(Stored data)
━━━━
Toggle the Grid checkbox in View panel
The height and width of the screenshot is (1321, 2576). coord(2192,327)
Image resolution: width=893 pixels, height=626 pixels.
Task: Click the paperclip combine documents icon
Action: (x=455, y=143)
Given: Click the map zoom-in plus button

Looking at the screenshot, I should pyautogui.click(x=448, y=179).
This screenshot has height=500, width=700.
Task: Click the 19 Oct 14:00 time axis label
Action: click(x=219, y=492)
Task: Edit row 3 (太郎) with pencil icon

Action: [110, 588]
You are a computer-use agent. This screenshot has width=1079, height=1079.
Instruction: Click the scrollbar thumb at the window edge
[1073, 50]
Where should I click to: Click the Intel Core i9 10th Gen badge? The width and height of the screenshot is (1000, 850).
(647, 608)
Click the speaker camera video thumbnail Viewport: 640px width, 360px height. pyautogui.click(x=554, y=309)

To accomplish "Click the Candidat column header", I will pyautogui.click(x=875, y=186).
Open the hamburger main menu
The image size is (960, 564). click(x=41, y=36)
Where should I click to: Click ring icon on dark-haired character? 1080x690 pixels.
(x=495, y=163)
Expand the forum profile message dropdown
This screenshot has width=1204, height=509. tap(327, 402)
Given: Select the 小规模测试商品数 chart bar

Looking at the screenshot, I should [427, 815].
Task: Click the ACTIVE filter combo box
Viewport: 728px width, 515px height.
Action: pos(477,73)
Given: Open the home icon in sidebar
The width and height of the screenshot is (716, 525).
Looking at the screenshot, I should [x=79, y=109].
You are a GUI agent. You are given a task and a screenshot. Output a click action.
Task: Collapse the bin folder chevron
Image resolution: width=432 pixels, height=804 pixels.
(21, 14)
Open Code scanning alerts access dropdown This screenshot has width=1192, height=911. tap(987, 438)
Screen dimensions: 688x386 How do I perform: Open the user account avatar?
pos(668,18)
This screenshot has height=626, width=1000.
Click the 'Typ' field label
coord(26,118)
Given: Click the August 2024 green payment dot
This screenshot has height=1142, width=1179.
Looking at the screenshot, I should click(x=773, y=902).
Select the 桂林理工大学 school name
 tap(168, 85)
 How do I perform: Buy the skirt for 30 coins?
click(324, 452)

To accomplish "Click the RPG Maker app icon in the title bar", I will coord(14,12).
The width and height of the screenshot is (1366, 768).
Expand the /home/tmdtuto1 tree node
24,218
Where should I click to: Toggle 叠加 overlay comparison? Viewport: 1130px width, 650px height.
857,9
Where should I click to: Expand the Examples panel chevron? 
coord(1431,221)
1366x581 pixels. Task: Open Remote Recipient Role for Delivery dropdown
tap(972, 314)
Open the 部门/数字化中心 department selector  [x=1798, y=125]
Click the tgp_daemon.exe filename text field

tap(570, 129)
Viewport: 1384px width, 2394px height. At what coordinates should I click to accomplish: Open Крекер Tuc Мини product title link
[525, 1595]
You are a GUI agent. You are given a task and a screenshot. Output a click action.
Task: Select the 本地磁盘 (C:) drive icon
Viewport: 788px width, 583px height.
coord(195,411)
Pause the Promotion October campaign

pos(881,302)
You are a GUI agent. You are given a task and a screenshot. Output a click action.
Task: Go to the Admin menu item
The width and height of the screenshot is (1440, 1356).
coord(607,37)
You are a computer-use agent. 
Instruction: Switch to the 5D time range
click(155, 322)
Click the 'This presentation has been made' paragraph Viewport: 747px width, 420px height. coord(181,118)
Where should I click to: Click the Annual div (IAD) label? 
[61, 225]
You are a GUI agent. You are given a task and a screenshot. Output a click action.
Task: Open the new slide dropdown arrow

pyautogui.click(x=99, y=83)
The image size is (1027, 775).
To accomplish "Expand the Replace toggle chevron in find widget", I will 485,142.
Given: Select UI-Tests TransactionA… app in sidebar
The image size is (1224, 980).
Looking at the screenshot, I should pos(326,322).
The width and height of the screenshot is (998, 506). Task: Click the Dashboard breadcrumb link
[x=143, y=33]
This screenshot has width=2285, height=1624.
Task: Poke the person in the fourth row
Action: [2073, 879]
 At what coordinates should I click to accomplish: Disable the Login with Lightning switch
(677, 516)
━━━━
With the line containing "Task: Go to the Admin menu item" as the first, output each line through the final line of the entries above, exactly.

## Your solution
Task: Go to the Admin menu item
The width and height of the screenshot is (1440, 1356).
coord(607,37)
You are a computer-use agent. 
Instruction: Switch to the 5D time range
click(155, 322)
Click the 'This presentation has been made' paragraph Viewport: 747px width, 420px height. coord(181,118)
Where should I click to: Click the Annual div (IAD) label? 
[61, 225]
You are a GUI agent. You are given a task and a screenshot. Output a click action.
Task: Open the new slide dropdown arrow

pyautogui.click(x=99, y=83)
The image size is (1027, 775).
To accomplish "Expand the Replace toggle chevron in find widget", I will 485,142.
Given: Select UI-Tests TransactionA… app in sidebar
The image size is (1224, 980).
Looking at the screenshot, I should pos(326,322).
The width and height of the screenshot is (998, 506). Task: Click the Dashboard breadcrumb link
[x=143, y=33]
This screenshot has width=2285, height=1624.
Task: Poke the person in the fourth row
Action: [2073, 879]
 At what coordinates should I click to accomplish: Disable the Login with Lightning switch
(677, 516)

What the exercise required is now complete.